Contributor: Gregg Wright
Written by Jessica Sharzer
Directed by Michael Uppendahl
My comparison between Dr. Arden and Josef Mengele was apparently more apt than I realized at the time I made it. I really should have suspected this sooner, because there were some pretty big clues in previous episodes. What kind of person is so paranoid about being spied on by Germans, Jews, and US agents? A Nazi war criminal, that’s who. Turns out Dr. Arden may have once been a Dr. Hans Gruber. (I’m guessing the similarity in name with the “Die Hard” villain is coincidental.)
Most of what we learn about Dr. Arden’s past comes from an unlikely source. Well, the surprise is blatantly spoiled in the episode title. Anne Frank’s appearance is played pretty straight, but her mere presence (as well as her being named in the episode title) seem to suggest that Falchuk and Murphy are slyly winking at the audience; letting us know that they know how outrageous the idea (and so much of the show) is. It couldn’t be just any Auschwitz survivor. It had to be Anne Frank. This show does amuse me so.
And naturally, all the Auschwitz flashbacks are edited to resemble vintage black-and-white film, complete with spinning film reel sound effects. It is a bit cliché, but that’s probably the whole point. And besides, it looks fantastic and just plain works. There was a reason Spielberg couldn’t imagine letting “Schindler’s List” be anything other than black-and-white. The moment the black-and-white sequence started, I was instantly transported to the place and the era. There’s simply no mistaking it for anything else.
This may be a bit premature, considering how early we are into the season, but I’m calling it. I think we have enough clues to tell us who Bloody Face really is; at least in the 60s. It’s Dr. Arden. His issues with women and surgical skills make him a perfect fit. And his hideous experiment with Shelley all-but confirms that Arden is responsible for all those creatures out in the woods, and they seem to be a result of immortality experiments, meaning that anyone (including Arden) from the 60s could be the modern Bloody Face.
Or, this could all be a deliberate red herring. The first season of “American Horror Story” seemed to have an increasing number of excellent twists the further along the season went. Then again, we may be further along in the season than I previously thought. I’m still unsure of how many episodes it will contain. I can only find seven listed so far, but the previous season had twelve. I really hope that this isn’t a shortened season.
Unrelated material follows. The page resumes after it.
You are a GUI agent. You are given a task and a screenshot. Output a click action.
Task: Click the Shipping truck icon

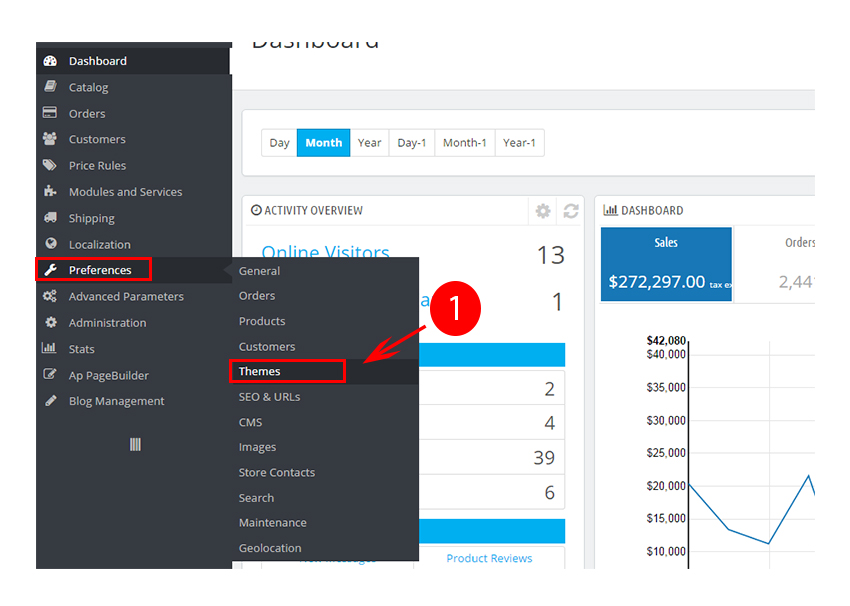pyautogui.click(x=50, y=218)

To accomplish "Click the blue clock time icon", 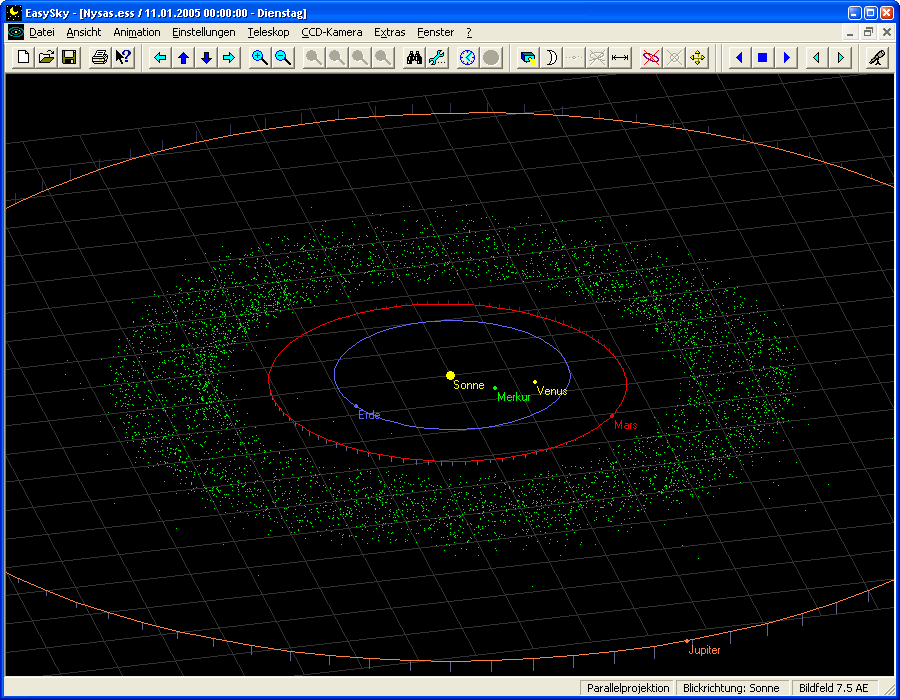I will [x=468, y=58].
We still don’t know how the aliens tie into all of this, of course. But we know that they’re real, and that Kit’s self-doubt is misplaced (though understandable). You can see Sister Jude’s nearly invisible reaction when Kit confesses that the creatures that abducted his wife just had to have been imaginary. She may still vaguely remember her brief encounter with one of the aliens in the halls of the asylum. She seems less than 100% sure that her experience was a hallucination brought on by the alcohol.
And no episode of “American Horror Story: Asylum” would be complete without more depictions of the barbarically outdated and barbaric conditions at Briarcliff. Lana Winters has become determined to get out, even if it means becoming cured of her homosexuality. Perhaps ironically, the most progressive and compassionate character in the show is the one to conduct Lana’s therapy, which is itself pretty horrifying; so horrifying that Thredson eventually just gives up and decides that helping Lana escape is the better option.
The romantic relationship between Kit and Grace was pretty heavily telegraphed from the beginning of the show, but the reveal that Grace isn’t so innocent was also probably foreseen by a lot of viewers. The reveal isn’t earth-shattering, because her reasons for killing her father and step-mother are pretty understandable, even to Kit. So things will progress as usual. But it ties in well with Kit’s self-doubt, and it may be an important step toward whatever happens later with Kit and Grace.
Another reviewer pointed out that splitting this episode into a two-parter allowed for a slower pace, which they appreciated, given how much had been packed into the previous episodes. I’m inclined to agree. The show needed a chance to breathe a bit, though it’s hard to think of the episode as “slow”, considering how quickly the whole thing seemed to rush by. Either way, there’s still so much interesting stuff going on in this show that the words “boring” and “slow” are the furthest thing from my mind.